Associate Professor in History and Women's and Gender Studies
she/her/hers
About
Jennifer Dominique Jones is an Associate Professor of History and Women's and Gender Studies at the University of Michigan. Her areas of research and teaching expertise are Black Queer History, Black Feminist History, African American History after 1877, with a focus on politics and social life and the History of Gender and Sexuality in the United States in the Twentieth Century with a focus on Lesbian, Gay, Bisexual, Transgender and Queer (LGBTQ+) politics and community life. She regularly teaches the following courses: Queer Histories of the United States, Black Queer Histories, Black Intimacies, the History of Sexuality and Feminist Methods.

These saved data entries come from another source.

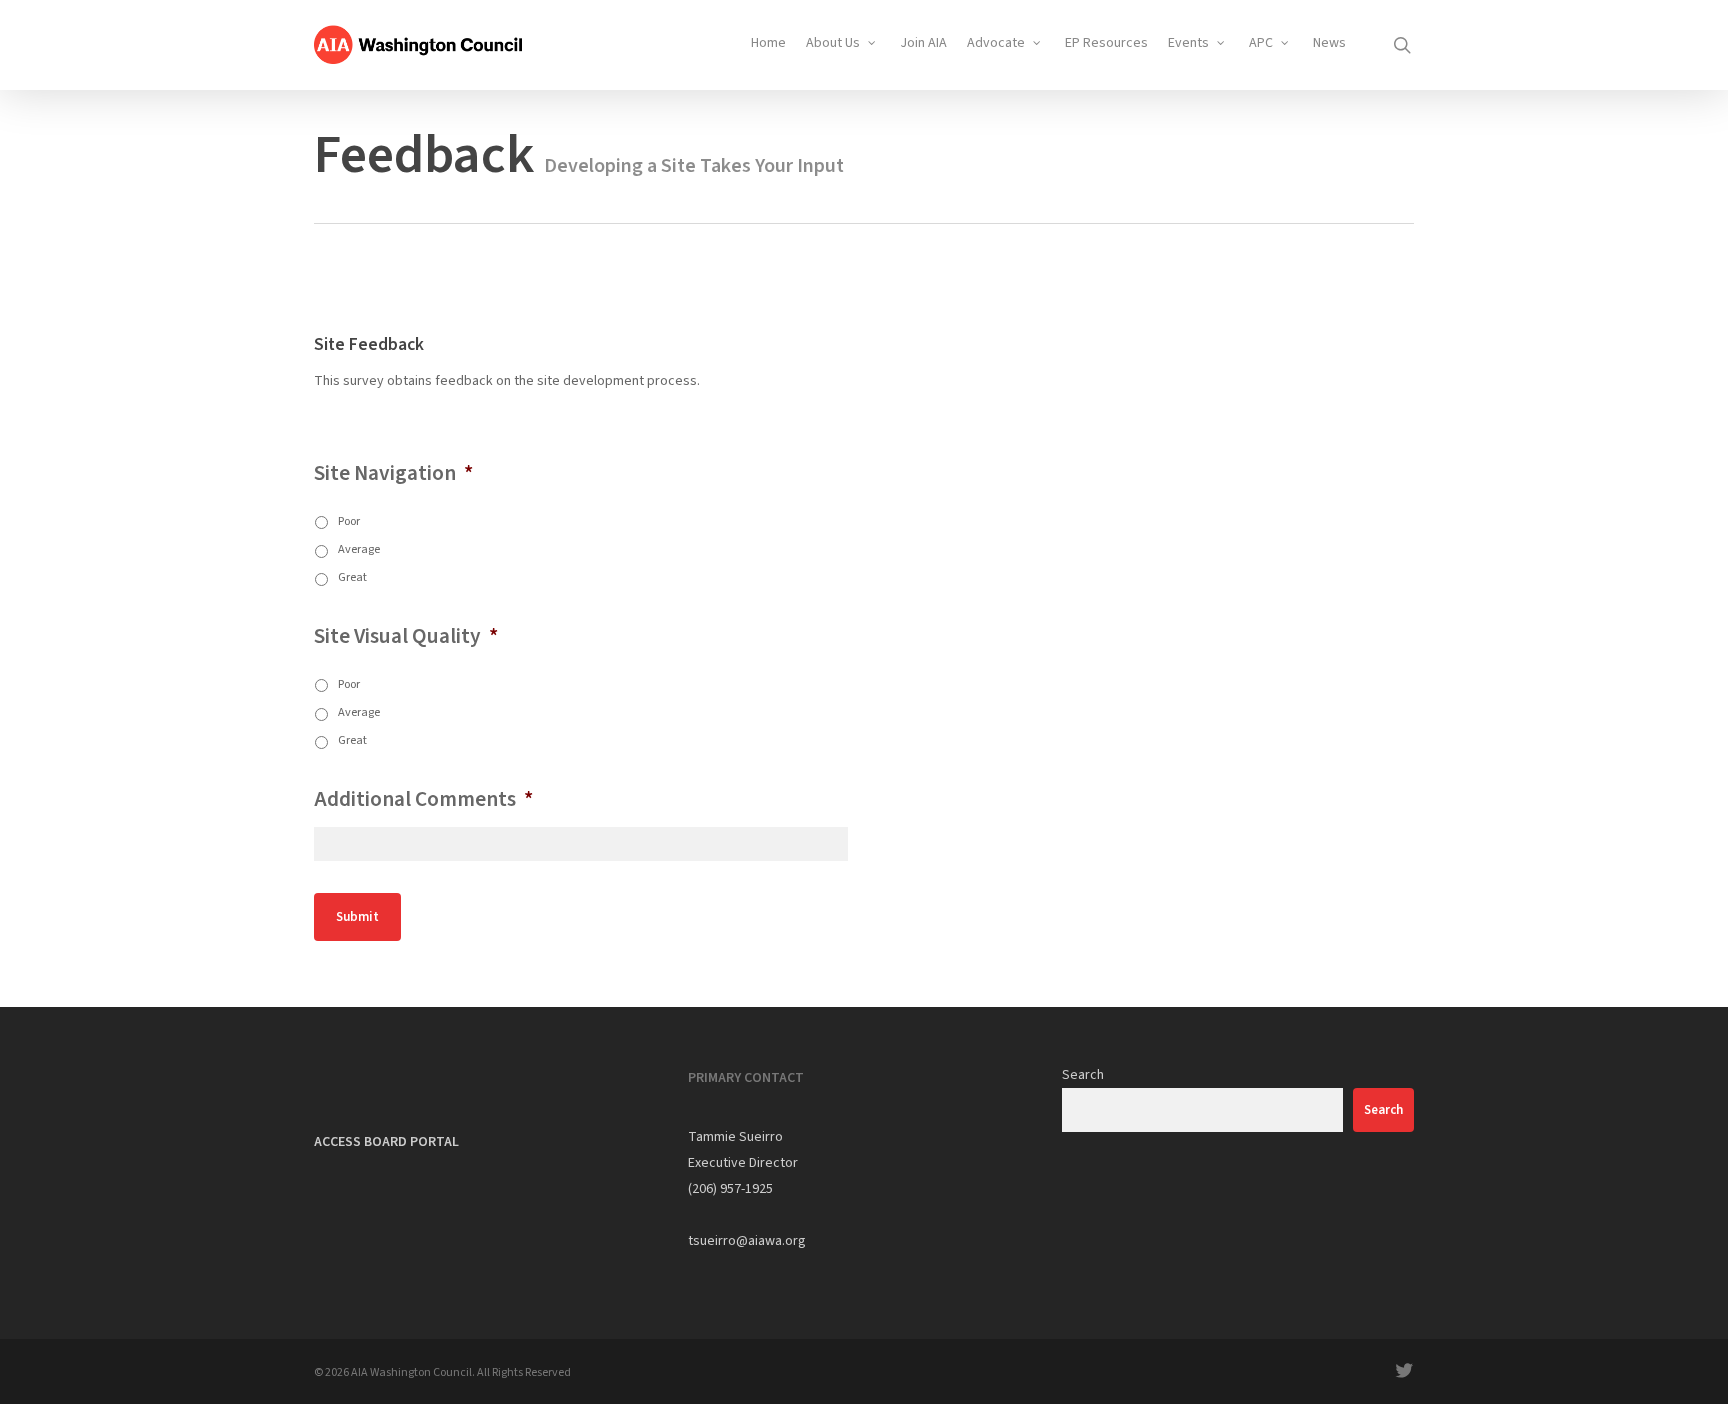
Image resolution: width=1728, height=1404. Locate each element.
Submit (357, 917)
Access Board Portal (386, 1142)
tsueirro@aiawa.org (747, 1241)
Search (1083, 1075)
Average (359, 549)
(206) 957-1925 (730, 1189)
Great (352, 577)
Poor (349, 521)
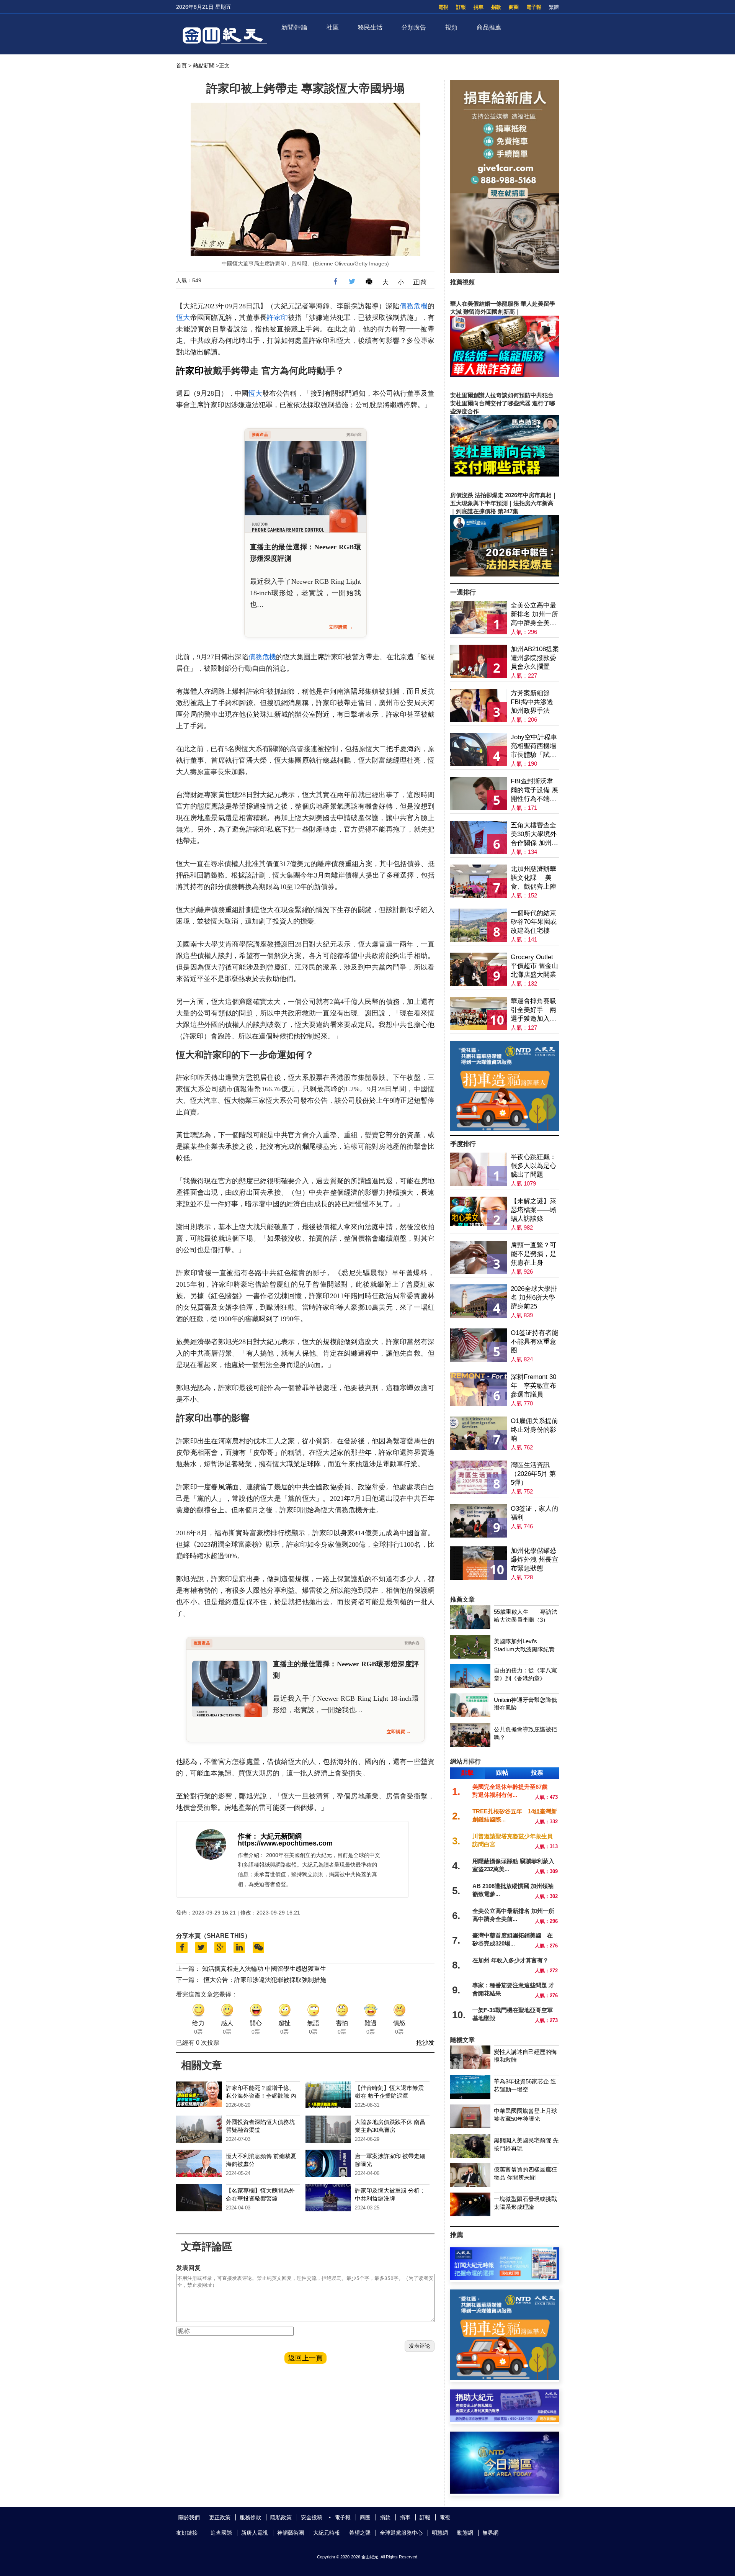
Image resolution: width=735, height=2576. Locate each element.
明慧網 (440, 2533)
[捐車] (504, 1129)
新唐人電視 (254, 2533)
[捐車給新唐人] (504, 271)
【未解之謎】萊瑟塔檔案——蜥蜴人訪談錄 (533, 1209)
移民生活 (370, 27)
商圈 (514, 7)
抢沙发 (425, 2042)
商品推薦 (489, 27)
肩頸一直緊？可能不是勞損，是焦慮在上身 (533, 1253)
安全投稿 (311, 2517)
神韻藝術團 (290, 2533)
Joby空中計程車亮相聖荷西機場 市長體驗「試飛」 (534, 746)
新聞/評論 (294, 27)
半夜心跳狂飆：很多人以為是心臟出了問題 (533, 1165)
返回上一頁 (305, 2358)
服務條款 (250, 2517)
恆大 (183, 317)
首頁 (181, 65)
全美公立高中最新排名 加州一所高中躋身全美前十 (534, 614)
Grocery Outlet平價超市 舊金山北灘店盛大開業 (534, 965)
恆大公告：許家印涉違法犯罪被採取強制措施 (265, 1980)
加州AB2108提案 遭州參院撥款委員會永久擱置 (535, 657)
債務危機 (414, 306)
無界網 (490, 2533)
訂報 (461, 7)
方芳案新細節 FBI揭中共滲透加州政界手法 (532, 701)
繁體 (554, 7)
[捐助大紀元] (504, 2420)
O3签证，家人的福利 (534, 1513)
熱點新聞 (203, 65)
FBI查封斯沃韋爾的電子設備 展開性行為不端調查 (534, 790)
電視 (443, 7)
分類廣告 (414, 27)
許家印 (277, 317)
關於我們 (189, 2517)
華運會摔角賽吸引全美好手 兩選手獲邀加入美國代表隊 (533, 1010)
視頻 (451, 27)
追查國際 (221, 2533)
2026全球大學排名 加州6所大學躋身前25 (534, 1297)
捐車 (478, 7)
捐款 (496, 7)
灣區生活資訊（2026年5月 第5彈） (533, 1473)
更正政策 (219, 2517)
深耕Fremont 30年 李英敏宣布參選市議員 (533, 1385)
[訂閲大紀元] (504, 2278)
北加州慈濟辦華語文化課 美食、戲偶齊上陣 (533, 877)
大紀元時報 (326, 2533)
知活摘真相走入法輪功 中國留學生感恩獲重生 (264, 1968)
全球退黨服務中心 (401, 2533)
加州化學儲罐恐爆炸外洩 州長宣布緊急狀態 (534, 1559)
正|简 (420, 282)
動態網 (465, 2533)
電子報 (533, 7)
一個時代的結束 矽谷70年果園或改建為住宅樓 (534, 921)
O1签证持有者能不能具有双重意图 (534, 1341)
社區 (333, 27)
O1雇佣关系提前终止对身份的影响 (534, 1429)
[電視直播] (504, 2491)
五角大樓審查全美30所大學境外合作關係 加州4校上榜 (534, 834)
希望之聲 (360, 2533)
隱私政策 (281, 2517)
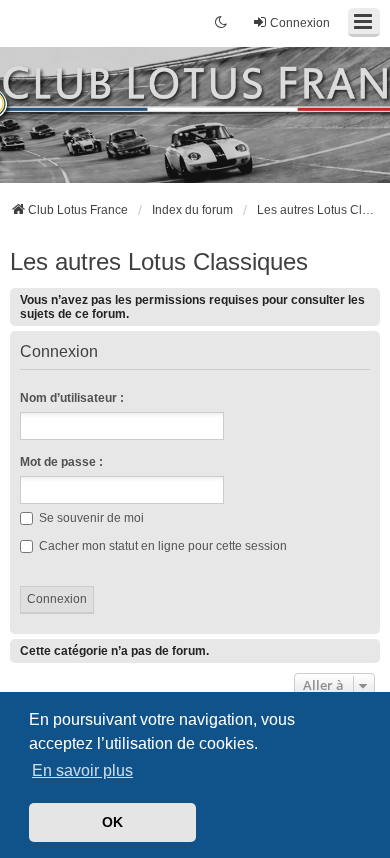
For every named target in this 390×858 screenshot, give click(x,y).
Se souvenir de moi (90, 518)
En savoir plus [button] (82, 770)
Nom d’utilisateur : (72, 398)
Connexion (59, 352)
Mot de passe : (61, 462)
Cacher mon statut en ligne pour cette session (161, 546)
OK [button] (112, 822)
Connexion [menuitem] (300, 23)
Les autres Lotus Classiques (159, 261)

She is the author of Ambivalent Affinities: A Political History of Blackness and Homosexuality After World War II (University of North Carolina Press, 2023). Ambivalent Affinities was a finalist for the 2024 LGBTQ+ Studies Prize from the Lambda Literary Foundation (for the best academic book in LGBTQ+ Studies) and received an honorable mention for the 2024 James A. Rawley Prize from the Organization of American Historians (for the best book in the history of race relations). This study illuminates a heretofore underexplored history: the unlikely tethering of political narratives about LGBTQ+ to understandings of Black political mobilization for social justice. Rather than focus exclusively on LGBTQ+ movements and spaces, this volume turns to the modern Civil Rights Movement, and the backlash to it, as important arenas where ideas about Blackness and queerness were discursively linked together. Ambivalent Affinities follows how the emergence of ideas about homosexuality shaped various political domains and actors including civil rights organizations, Black municipal officials, segregationist advocates, white supremacists, and gay and lesbian political groups. Drawing from a wide range of primary sources including organizational records, manuscript collections, newspaper accounts, visual and textual ephemera, and oral histories, this study traces a long, conflicting relationship between Black and Gay political identities that continues to reverberate into the present.
She completed her doctoral degree in American History at Princeton University in 2014. Prior to her appointment, she was a member of the inaugural cohort of the LSA Collegiate Fellowship. Before her appointment to the University of Michigan, she was an Assistant Professor in the Department of Gender & Race Studies and the Department of American Studies at the University of Alabama.